(Stored items from a collection)
★ ★ ★ ★ ★ ★ ★
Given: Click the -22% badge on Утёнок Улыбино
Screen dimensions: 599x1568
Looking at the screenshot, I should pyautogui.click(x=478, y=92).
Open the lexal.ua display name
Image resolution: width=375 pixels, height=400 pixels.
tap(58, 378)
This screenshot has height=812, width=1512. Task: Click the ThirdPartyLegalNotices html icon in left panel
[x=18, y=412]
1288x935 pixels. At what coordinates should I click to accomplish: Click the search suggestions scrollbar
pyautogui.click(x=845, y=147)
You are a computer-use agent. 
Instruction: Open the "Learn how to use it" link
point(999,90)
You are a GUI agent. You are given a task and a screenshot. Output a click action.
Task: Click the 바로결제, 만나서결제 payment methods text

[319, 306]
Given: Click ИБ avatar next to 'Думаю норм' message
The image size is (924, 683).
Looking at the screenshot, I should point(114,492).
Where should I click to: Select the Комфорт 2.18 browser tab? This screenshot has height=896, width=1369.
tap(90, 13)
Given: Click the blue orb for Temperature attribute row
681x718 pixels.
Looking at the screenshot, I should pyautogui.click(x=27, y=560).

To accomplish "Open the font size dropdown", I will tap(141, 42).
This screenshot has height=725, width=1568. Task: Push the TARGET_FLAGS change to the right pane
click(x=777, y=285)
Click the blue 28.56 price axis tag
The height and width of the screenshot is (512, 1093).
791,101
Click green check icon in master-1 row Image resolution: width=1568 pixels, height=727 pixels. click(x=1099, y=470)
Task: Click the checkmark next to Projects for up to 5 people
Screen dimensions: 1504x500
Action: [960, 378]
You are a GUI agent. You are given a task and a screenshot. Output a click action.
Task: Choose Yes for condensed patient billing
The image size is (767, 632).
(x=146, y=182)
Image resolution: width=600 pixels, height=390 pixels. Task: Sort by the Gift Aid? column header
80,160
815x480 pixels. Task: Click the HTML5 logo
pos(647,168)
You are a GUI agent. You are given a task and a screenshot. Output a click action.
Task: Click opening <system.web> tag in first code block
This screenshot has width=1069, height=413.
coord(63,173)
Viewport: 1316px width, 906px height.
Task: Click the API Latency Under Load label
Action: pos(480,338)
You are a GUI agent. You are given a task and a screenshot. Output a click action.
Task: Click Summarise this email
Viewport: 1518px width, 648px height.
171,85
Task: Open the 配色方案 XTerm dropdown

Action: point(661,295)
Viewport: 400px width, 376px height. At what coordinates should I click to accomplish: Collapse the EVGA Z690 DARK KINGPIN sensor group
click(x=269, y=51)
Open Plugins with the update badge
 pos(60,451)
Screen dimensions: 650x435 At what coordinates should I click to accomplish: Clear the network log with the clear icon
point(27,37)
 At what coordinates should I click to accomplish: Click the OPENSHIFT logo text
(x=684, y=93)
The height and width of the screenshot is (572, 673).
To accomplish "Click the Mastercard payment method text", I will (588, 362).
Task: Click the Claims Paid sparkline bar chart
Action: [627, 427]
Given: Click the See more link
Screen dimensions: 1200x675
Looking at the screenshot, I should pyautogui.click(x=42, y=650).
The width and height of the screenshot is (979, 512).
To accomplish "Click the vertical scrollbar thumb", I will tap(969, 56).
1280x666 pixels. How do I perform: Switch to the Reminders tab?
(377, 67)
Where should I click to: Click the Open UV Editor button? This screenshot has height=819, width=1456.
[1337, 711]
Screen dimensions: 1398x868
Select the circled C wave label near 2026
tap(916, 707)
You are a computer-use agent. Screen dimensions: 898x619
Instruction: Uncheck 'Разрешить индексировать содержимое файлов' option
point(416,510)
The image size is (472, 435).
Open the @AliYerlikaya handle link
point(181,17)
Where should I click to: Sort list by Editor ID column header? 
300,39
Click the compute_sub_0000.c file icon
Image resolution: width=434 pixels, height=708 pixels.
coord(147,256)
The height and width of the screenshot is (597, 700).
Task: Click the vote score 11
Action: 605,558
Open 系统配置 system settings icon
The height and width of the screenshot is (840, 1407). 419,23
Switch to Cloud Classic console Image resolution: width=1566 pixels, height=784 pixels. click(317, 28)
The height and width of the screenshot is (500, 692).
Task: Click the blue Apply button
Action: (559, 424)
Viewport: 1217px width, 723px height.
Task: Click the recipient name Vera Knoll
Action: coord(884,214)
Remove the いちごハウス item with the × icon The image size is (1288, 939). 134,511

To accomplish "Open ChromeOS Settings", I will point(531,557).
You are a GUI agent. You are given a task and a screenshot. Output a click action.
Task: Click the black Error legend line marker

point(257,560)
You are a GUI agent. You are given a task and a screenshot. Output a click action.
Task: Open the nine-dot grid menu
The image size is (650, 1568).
★ ★ ★ ★ ★ ★ ★
#### Task directions
Write out all the items again, substituting "screen agent" for "GUI agent" wherever it occurs and leaving everything else unchanged.

#### Complete answer
Given: Click the -22% badge on Утёнок Улыбино
Screen dimensions: 599x1568
Looking at the screenshot, I should pyautogui.click(x=478, y=92).
Open the lexal.ua display name
Image resolution: width=375 pixels, height=400 pixels.
tap(58, 378)
This screenshot has height=812, width=1512. Task: Click the ThirdPartyLegalNotices html icon in left panel
[x=18, y=412]
1288x935 pixels. At what coordinates should I click to accomplish: Click the search suggestions scrollbar
pyautogui.click(x=845, y=147)
You are a computer-use agent. 
Instruction: Open the "Learn how to use it" link
point(999,90)
You are a screen agent. You are given a task and a screenshot. Output a click action.
Task: Click the 바로결제, 만나서결제 payment methods text

[319, 306]
Given: Click ИБ avatar next to 'Думаю норм' message
The image size is (924, 683).
Looking at the screenshot, I should point(114,492).
Where should I click to: Select the Комфорт 2.18 browser tab? This screenshot has height=896, width=1369.
tap(90, 13)
Given: Click the blue orb for Temperature attribute row
681x718 pixels.
Looking at the screenshot, I should pyautogui.click(x=27, y=560).

To accomplish "Open the font size dropdown", I will tap(141, 42).
This screenshot has height=725, width=1568. Task: Push the TARGET_FLAGS change to the right pane
click(x=777, y=285)
Click the blue 28.56 price axis tag
The height and width of the screenshot is (512, 1093).
791,101
Click green check icon in master-1 row Image resolution: width=1568 pixels, height=727 pixels. click(x=1099, y=470)
Task: Click the checkmark next to Projects for up to 5 people
Screen dimensions: 1504x500
Action: [960, 378]
You are a screen agent. You are given a task and a screenshot. Output a click action.
Task: Choose Yes for condensed patient billing
The image size is (767, 632).
(x=146, y=182)
Image resolution: width=600 pixels, height=390 pixels. Task: Sort by the Gift Aid? column header
80,160
815x480 pixels. Task: Click the HTML5 logo
pos(647,168)
You are a screen agent. You are given a task and a screenshot. Output a click action.
Task: Click opening <system.web> tag in first code block
This screenshot has width=1069, height=413.
coord(63,173)
Viewport: 1316px width, 906px height.
Task: Click the API Latency Under Load label
Action: pos(480,338)
You are a screen agent. You are given a task and a screenshot. Output a click action.
Task: Click Summarise this email
Viewport: 1518px width, 648px height.
171,85
Task: Open the 配色方案 XTerm dropdown

Action: point(661,295)
Viewport: 400px width, 376px height. At what coordinates should I click to accomplish: Collapse the EVGA Z690 DARK KINGPIN sensor group
click(x=269, y=51)
Open Plugins with the update badge
 pos(60,451)
Screen dimensions: 650x435 At what coordinates should I click to accomplish: Clear the network log with the clear icon
point(27,37)
 At what coordinates should I click to accomplish: Click the OPENSHIFT logo text
(x=684, y=93)
The height and width of the screenshot is (572, 673).
To accomplish "Click the Mastercard payment method text", I will (588, 362).
Task: Click the Claims Paid sparkline bar chart
Action: [627, 427]
Given: Click the See more link
Screen dimensions: 1200x675
Looking at the screenshot, I should pyautogui.click(x=42, y=650).
The width and height of the screenshot is (979, 512).
To accomplish "Click the vertical scrollbar thumb", I will tap(969, 56).
1280x666 pixels. How do I perform: Switch to the Reminders tab?
(377, 67)
Where should I click to: Click the Open UV Editor button? This screenshot has height=819, width=1456.
[1337, 711]
Screen dimensions: 1398x868
Select the circled C wave label near 2026
tap(916, 707)
You are a computer-use agent. Screen dimensions: 898x619
Instruction: Uncheck 'Разрешить индексировать содержимое файлов' option
point(416,510)
The image size is (472, 435).
Open the @AliYerlikaya handle link
point(181,17)
Where should I click to: Sort list by Editor ID column header? 
300,39
Click the compute_sub_0000.c file icon
Image resolution: width=434 pixels, height=708 pixels.
coord(147,256)
The height and width of the screenshot is (597, 700).
Task: Click the vote score 11
Action: 605,558
Open 系统配置 system settings icon
The height and width of the screenshot is (840, 1407). 419,23
Switch to Cloud Classic console Image resolution: width=1566 pixels, height=784 pixels. click(317, 28)
The height and width of the screenshot is (500, 692).
Task: Click the blue Apply button
Action: (559, 424)
Viewport: 1217px width, 723px height.
Task: Click the recipient name Vera Knoll
Action: coord(884,214)
Remove the いちごハウス item with the × icon The image size is (1288, 939). 134,511

To accomplish "Open ChromeOS Settings", I will point(531,557).
You are a screen agent. You are given a task and a screenshot. Output a click action.
Task: Click the black Error legend line marker

point(257,560)
You are a screen agent. You are given a task and a screenshot. Output a click action.
Task: Open the nine-dot grid menu
The image size is (650, 1568).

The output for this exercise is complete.